### Work instruction 1:
In the passage on man'yōgana, what work gives the writing system its name?
### Work instruction 2:
Summarize the passage on man'yōgana in two sentences.
### Work instruction 3:
Carry on the passage on man'yōgana from its final sentence.

### Quoted passage:
------------------------------------

System of writing Japanese based solely on Chinese characters

Man'yōgana (万葉仮名) is an ancient Japanese writing system that uses Chinese characters to phonetically represent Old Japanese. It was the first known kana system to be developed as a means to phonetically transcribe the Japanese language. Dating of the earliest man'yōgana usage is not clear, but it was in use at least since the mid-7th century, during the Nara period. The name derives from Man'yōshū, a Japanese poetry anthology written in man'yōgana, which was compiled after 759 AD.

Although Japanese texts have always used imported Chinese characters (kanji) logographically for semantic expressions, man'yōgana only borrows the characters' on'yomi pronunciations as an approximate syllabary to represent Japanese syllabuses. The phonetic values were derived from the Middle Chinese variants of Jianghuai Mandarin (i.e. the go-on pronunciations), but native Japanese readings (kun'yomi) of the character were also sometimes used. For example, 木 (whose character means 'tree') could represent //mo// (based on Middle Chinese //*məwk//), //ko//, or //kwi// (meaning 'tree' in Old Japanese).

The complexity of learning and writing Chinese characters eventually gave rise to simplified versions of man'yōgana, namely the hiragana (derived from cursive calligraphy) and the katakana (derived from Chinese character components), both of which are used extensively in Modern Japanese alongside a set of 2,136 commonly used kanji.

== Origin ==

Sinicized scholars from the Korean kingdom of Baekje are believed to have introduced the Chinese writing system to the Japanese archipelago, as the chronicles Kojiki and the Nihon Shoki, both written in Classic Chinese, have both stated so. Although direct evidence of this is hard to come by, scholars tend to accept the idea.

------------------------------------

### Data extract:

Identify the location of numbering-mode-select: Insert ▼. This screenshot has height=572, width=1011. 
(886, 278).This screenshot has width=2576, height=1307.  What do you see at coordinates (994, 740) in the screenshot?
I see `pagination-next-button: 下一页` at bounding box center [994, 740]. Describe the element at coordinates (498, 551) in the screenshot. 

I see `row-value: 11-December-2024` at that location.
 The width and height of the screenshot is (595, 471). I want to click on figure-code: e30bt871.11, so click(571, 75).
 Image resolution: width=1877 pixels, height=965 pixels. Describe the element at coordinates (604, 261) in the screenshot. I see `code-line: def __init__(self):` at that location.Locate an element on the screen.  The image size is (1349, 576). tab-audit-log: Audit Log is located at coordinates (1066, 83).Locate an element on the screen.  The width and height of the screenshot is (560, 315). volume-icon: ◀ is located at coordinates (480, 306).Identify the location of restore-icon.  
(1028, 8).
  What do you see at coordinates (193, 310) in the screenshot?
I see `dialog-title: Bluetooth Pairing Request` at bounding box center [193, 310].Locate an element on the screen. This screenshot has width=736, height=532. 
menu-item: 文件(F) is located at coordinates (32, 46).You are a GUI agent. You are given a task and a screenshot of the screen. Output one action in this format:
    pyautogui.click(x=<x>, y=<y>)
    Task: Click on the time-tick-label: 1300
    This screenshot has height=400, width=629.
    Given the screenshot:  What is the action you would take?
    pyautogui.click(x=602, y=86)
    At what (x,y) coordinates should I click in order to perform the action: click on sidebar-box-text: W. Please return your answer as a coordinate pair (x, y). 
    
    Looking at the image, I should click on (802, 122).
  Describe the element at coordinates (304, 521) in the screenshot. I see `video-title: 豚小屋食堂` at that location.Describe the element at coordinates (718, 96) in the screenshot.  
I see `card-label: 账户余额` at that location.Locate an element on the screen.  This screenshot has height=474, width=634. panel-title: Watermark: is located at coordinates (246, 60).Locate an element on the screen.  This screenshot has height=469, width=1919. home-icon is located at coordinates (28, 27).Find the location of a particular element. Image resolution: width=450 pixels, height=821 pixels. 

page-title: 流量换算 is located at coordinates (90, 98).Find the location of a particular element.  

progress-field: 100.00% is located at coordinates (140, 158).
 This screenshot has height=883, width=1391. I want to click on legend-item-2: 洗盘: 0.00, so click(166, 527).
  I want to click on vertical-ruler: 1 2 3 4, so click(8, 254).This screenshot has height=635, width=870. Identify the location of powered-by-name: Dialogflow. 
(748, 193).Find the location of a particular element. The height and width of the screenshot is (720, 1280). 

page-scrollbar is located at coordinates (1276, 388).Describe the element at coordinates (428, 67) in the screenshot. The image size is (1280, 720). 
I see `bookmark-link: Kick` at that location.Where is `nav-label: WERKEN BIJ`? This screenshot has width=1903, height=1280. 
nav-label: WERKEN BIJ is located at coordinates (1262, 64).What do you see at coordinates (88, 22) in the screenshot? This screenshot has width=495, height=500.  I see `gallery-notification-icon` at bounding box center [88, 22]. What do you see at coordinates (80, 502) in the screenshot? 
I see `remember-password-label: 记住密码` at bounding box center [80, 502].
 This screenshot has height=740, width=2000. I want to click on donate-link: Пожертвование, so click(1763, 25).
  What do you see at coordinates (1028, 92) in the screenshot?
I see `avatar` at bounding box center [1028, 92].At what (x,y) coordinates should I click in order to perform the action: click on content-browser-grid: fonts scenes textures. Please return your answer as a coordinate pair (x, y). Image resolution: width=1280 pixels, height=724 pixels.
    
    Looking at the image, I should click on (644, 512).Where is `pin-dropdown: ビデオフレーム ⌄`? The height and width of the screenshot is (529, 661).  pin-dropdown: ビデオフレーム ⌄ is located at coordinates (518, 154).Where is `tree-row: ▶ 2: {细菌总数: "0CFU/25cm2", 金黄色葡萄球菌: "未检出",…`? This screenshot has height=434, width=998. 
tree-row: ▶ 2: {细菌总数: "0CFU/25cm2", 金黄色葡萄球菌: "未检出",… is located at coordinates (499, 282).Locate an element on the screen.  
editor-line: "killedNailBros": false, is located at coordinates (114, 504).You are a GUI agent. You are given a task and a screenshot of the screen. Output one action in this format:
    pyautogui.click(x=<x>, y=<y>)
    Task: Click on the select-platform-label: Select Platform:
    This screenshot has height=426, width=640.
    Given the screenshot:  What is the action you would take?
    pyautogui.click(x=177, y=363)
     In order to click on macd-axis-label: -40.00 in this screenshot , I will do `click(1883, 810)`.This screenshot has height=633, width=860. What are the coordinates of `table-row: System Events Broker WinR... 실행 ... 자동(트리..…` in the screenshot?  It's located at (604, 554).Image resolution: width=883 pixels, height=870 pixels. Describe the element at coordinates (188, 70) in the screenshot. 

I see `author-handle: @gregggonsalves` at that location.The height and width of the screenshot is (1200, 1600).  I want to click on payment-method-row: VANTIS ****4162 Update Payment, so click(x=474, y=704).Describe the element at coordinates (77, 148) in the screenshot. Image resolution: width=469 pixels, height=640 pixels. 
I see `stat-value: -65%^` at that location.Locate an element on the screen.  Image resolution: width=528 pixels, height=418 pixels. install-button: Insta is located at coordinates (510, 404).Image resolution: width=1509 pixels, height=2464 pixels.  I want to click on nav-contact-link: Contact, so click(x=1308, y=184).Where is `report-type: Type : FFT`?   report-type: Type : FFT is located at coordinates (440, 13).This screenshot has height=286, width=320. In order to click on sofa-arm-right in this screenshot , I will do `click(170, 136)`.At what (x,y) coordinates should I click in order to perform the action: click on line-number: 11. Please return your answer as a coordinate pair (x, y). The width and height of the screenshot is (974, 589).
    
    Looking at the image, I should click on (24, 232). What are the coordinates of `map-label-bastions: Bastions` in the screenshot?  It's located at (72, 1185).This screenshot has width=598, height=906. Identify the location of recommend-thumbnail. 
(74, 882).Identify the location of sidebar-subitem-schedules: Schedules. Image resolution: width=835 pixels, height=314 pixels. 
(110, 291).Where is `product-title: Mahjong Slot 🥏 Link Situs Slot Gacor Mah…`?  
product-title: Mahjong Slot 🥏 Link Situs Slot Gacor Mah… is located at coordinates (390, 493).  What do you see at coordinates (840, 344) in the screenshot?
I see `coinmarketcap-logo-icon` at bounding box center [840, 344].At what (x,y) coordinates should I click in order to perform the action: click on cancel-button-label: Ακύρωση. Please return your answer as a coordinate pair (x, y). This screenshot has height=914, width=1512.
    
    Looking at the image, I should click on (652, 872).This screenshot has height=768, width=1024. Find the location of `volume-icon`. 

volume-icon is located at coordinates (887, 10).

------------------------------------

### Exercise output 1:
It takes its name from the Man'yōshū, a Japanese poetry anthology written in man'yōgana and compiled after 759 AD.

### Exercise output 2:
Man'yōgana is an ancient Japanese writing system, in use since at least the mid-7th century, that uses Chinese characters to represent Old Japanese phonetically. Its complexity eventually gave rise to the simplified hiragana and katakana, and the Chinese writing system itself is believed to have been introduced to Japan by scholars from the Korean kingdom of Baekje.

### Exercise output 3:
A possible oldest example of man'yōgana is the Inariyama Sword, a 5th-6th century iron sword from the Kofun period that was excavated at the Inariyama Kofun in 1968. In 1978, X-ray analysis revealed a gold-inlaid inscription consisting of at least 115 Chinese characters, and this Chinese text included Japanese personal names, which were written for names in a phonetic language. This sword is thought to have been made in the year 辛亥年 (471 AD in the commonly accepted theory). There is a strong possibility that the inscription of the Inariyama Sword may be written in a version of the Chinese language used in Baekje.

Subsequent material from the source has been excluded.